We're not privy to the specifics of the released update, safe to say, in my opinion it was either not teested thoroughly or the wrong update was released. Without a confirming statement, both scenarios are just conjecture though.
Governance
While it's convenient to look at the distributer and point fingers, we also must look at the implementation of the update.
Control
Most updates should be choked before release to a production environment. This means that in a properly controlled production environment, there is a production management framework in place, the emphasis on management.

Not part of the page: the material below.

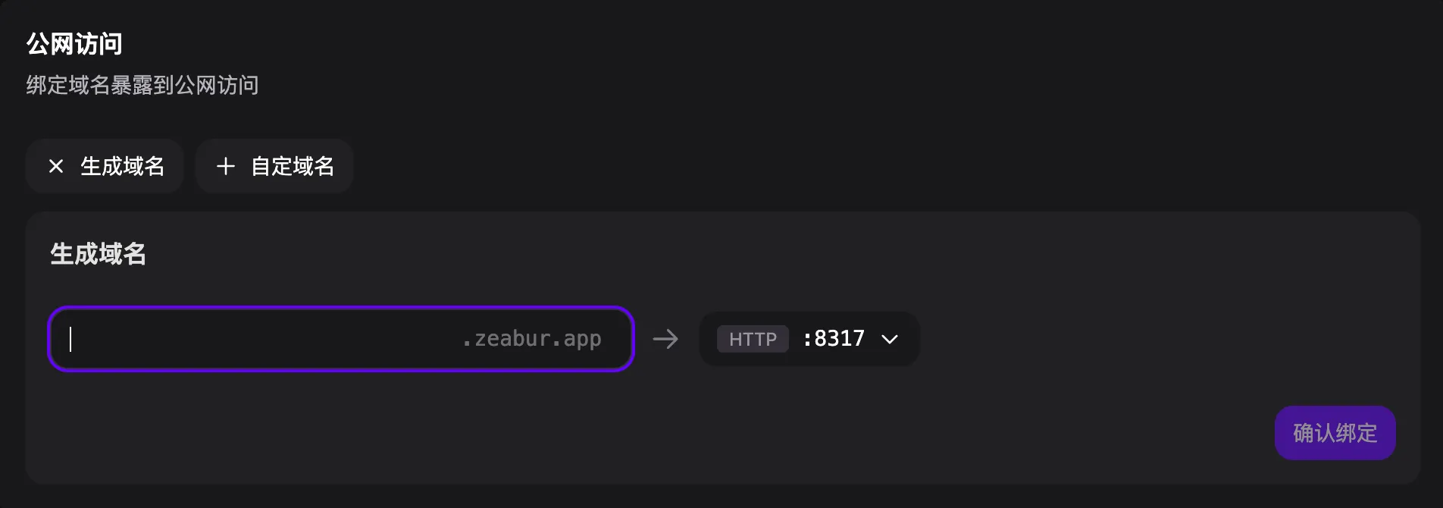Expand the port chevron next to :8317

(x=890, y=339)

During my time in banking, there would be no likely scenario in which we would allow an endpoint to automatically do anything on their own without control, the risk of anything happening was far to great, and when you have hundreds of millions of trade value on the table, the risk is just one that was not even entertained.
Dev Cycle
Many apps and updates aren't loaded directly onto a machine in a large corporate environment because they need to maintain control. They are first ring fenced, analysed, packaged and then rolled out in a controlled manner. This can be a long and costly process, and while singular apps and updates warrant this amount of attention, smaller updates, like antivirus definition updates like the one we saw from Crowdstrike kinda sneak in through the back door.
Ideally, they should be trapped, tested and packaged, but with the sheer number of updates coming out at such regular intervals, many organisations are happyy just to let these flow, unchecked, and this is where we open ourselves up to risk.

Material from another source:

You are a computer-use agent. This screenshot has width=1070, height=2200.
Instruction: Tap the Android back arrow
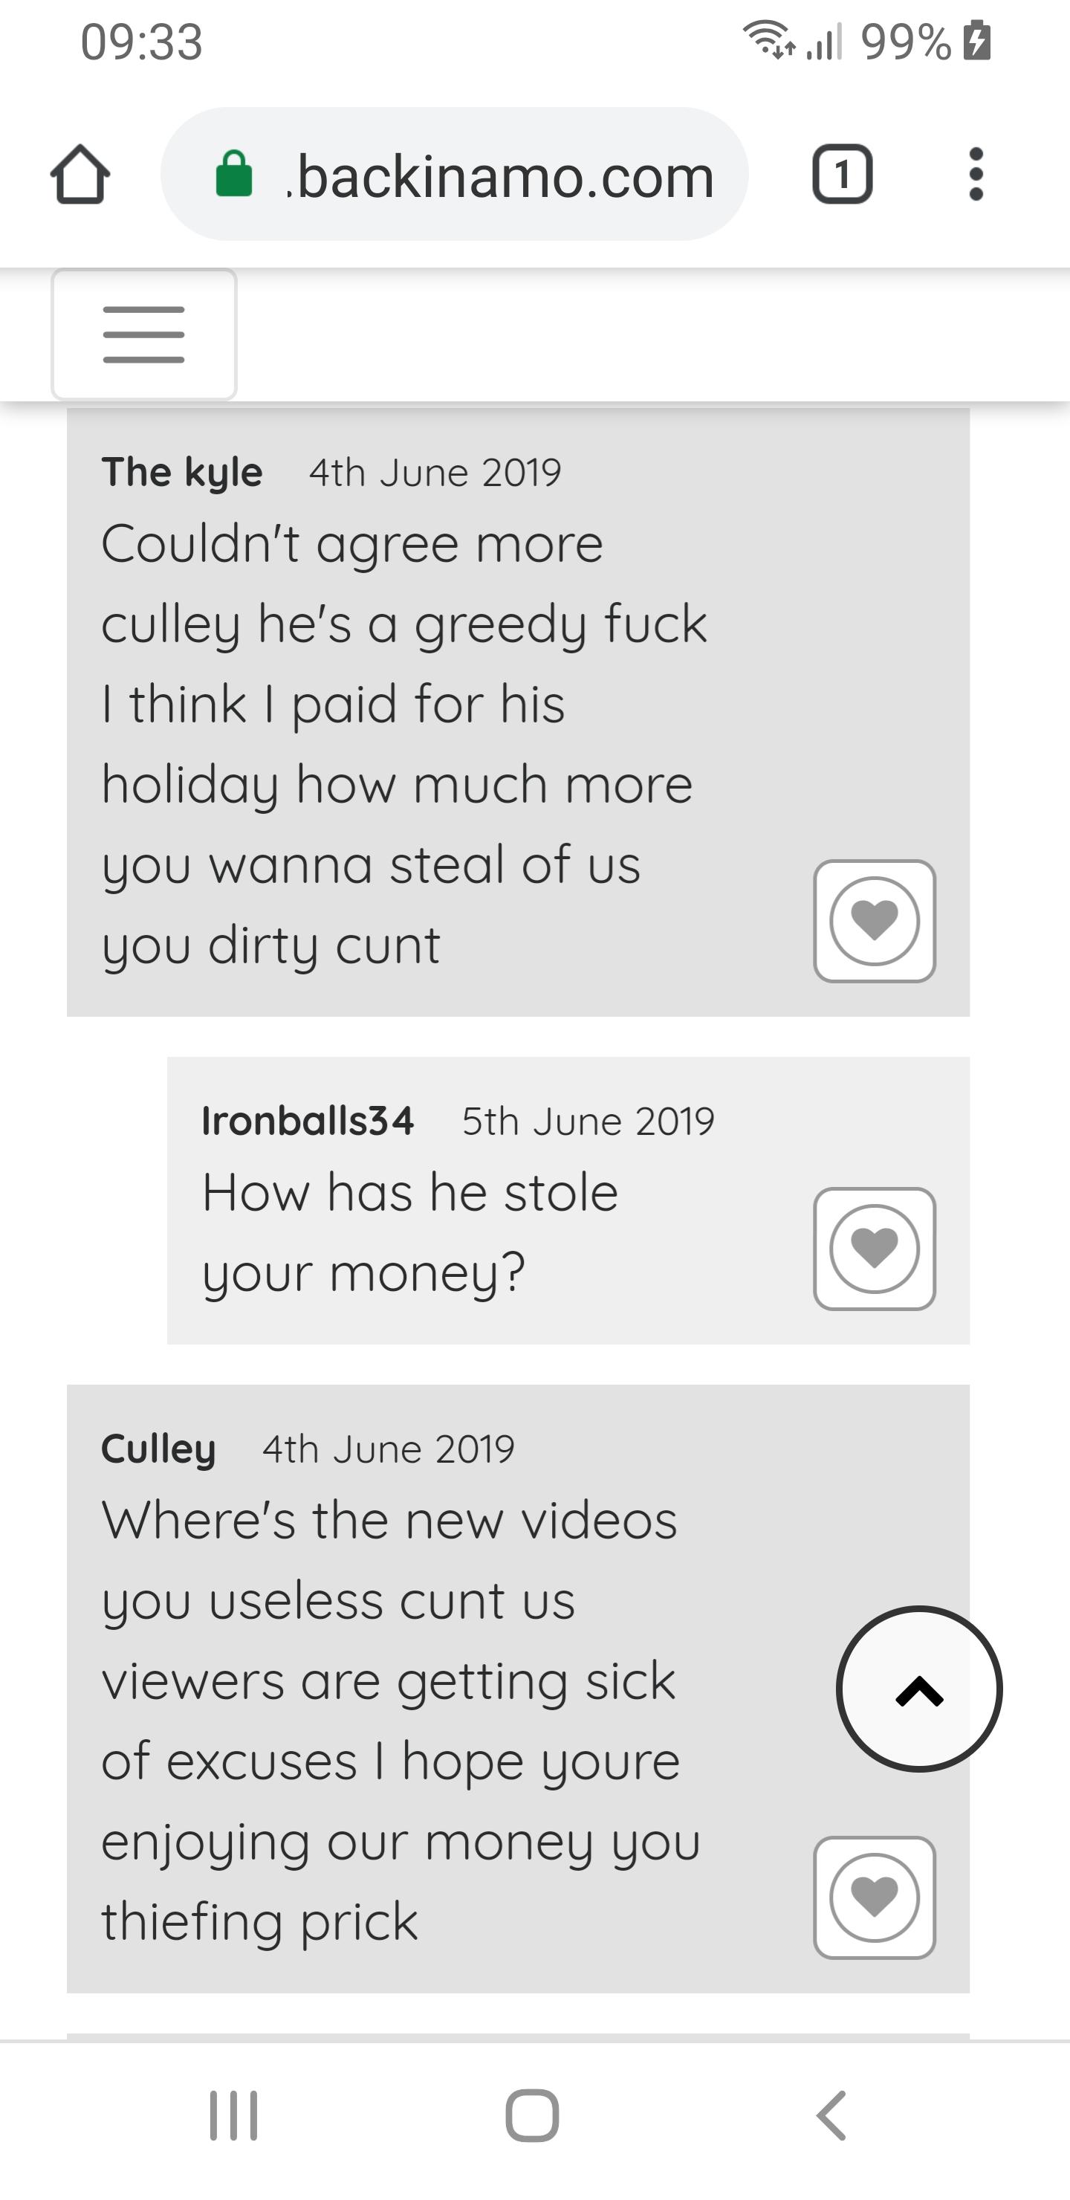click(x=831, y=2115)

We hope that the updates have been tested by the distributor, we hope that they work as they should, we cede our management over to a third party, and in doing so, we risk the lot.
Conclusion
Mistakes happen, we are human. I've put enough code into Production to know that an errant comma, or semi colon in the wrong place can cripple an entire working system, bringing servers to their knees and cause global outages. But there are traps along the way, safeguards that can be, and should be, put in place to check against these slip-ups.
Maybe we've become acostommed to flawless updates and streamlined deliveries, that we have analysed the risk vs cost and conckuded that the risk is worth it, maybe it's been an unconcous decision, a "It'll be alright" decision that has been muttered and accepted aong the way, unchecked by unassuming heads along the way.
Either way, the outages of the 19th July are a costly reminder of what can happen when we take our hands off the wheel, and while it's too convenient to point fingers at Crowdstrike, we first must check our own practices on automated software delivery and ask ourselves, are we really in control of our production environment.